Dutch church holding non-stop service to block deportations hopes for Christmas miracle

Dutch church holding non-stop service to block deportations hopes for Christmas miracle

Worshippers at a church in the Netherlands that have been holding round-the-clock prayer services for more than six weeks to prevent an Armenian family from being deported are hoping for a Christmas miracle.

Hayarpi Tamrazyan (oldest daughter of the family) is pictured at the protestant Bethel Church in Th
Hayarpi Tamrazyan (oldest daughter of the family) is pictured at the protestant Bethel Church in The Hague, the Netherlands December 13, 2018. REUTERS/Eva Plevier

THE HAGUE: Worshippers at a church in the Netherlands that have been holding round-the-clock prayer services for more than six weeks to prevent an Armenian family from being deported are hoping for a Christmas miracle.

Under Dutch law, police are barred from entering a place of worship while a ceremony is in progress. So hundreds of supporters from the Netherlands and abroad have held non-stop services at the Bethel church in The Hague to block the deportation of the Tamrazyan family.

They are "from all over the world, and that means a lot to our family. ...It gives us strength to keep going," said daughter Hayarpi, 21. "I really don't know what the outcome will be, but we hope we can stay here because this is our home."

The congregation hopes to convince Dutch authorities to make an exception to immigration rules on humanitarian grounds.

"We will continue for as long as we believe it is necessary and possible," Bethel Minister Derk Stegeman said. "We hope at Christmas our minister will make a great gesture" and grant clemency to the family, he said.
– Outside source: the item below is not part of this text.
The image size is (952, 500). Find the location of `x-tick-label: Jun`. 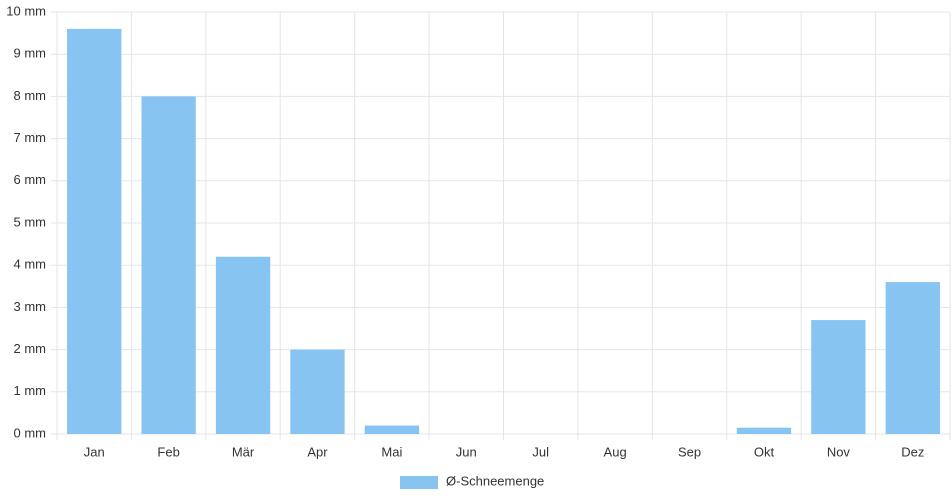

x-tick-label: Jun is located at coordinates (466, 452).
The family came to the Netherlands in 2010 and say they cannot safely return home because they are considered dissidents by the Armenian authorities, although the nationalist Republican Party government that dominated Armenia since independence from the Soviet Union was toppled this year after peaceful protests.

The Netherlands took in hundreds of thousands of migrant workers in the 1960s and 1970s but now has one of the EU's toughest immigration policies. The conservative government under Prime Minister Mark Rutte says "economic" immigrants cannot stay, though refugees fleeing violence have a right to asylum.

The Tamrazyans lived legally in the Netherlands for nine years while their asylum application made its way through the courts. But a final rejection came this year, and they have been refused an exemption under a programme for minors living there for more than five years.

"They've been told numerous times they have to leave the Netherlands," the deputy minister for asylum and migration affairs, Mark Harbers, said on Dutch television last week. "This (vigil) seems pretty hopeless to me."

Hayarpi and her sister, 19-year-old Warduhi, have been studying at a Dutch university, while their younger brother, 15-year-old Seyran, plays on a local soccer team.

"My brother, sister and I grew up in the Netherlands," she told journalists. "All our friends are here, and my sister and I are studying here. This is just where we belong."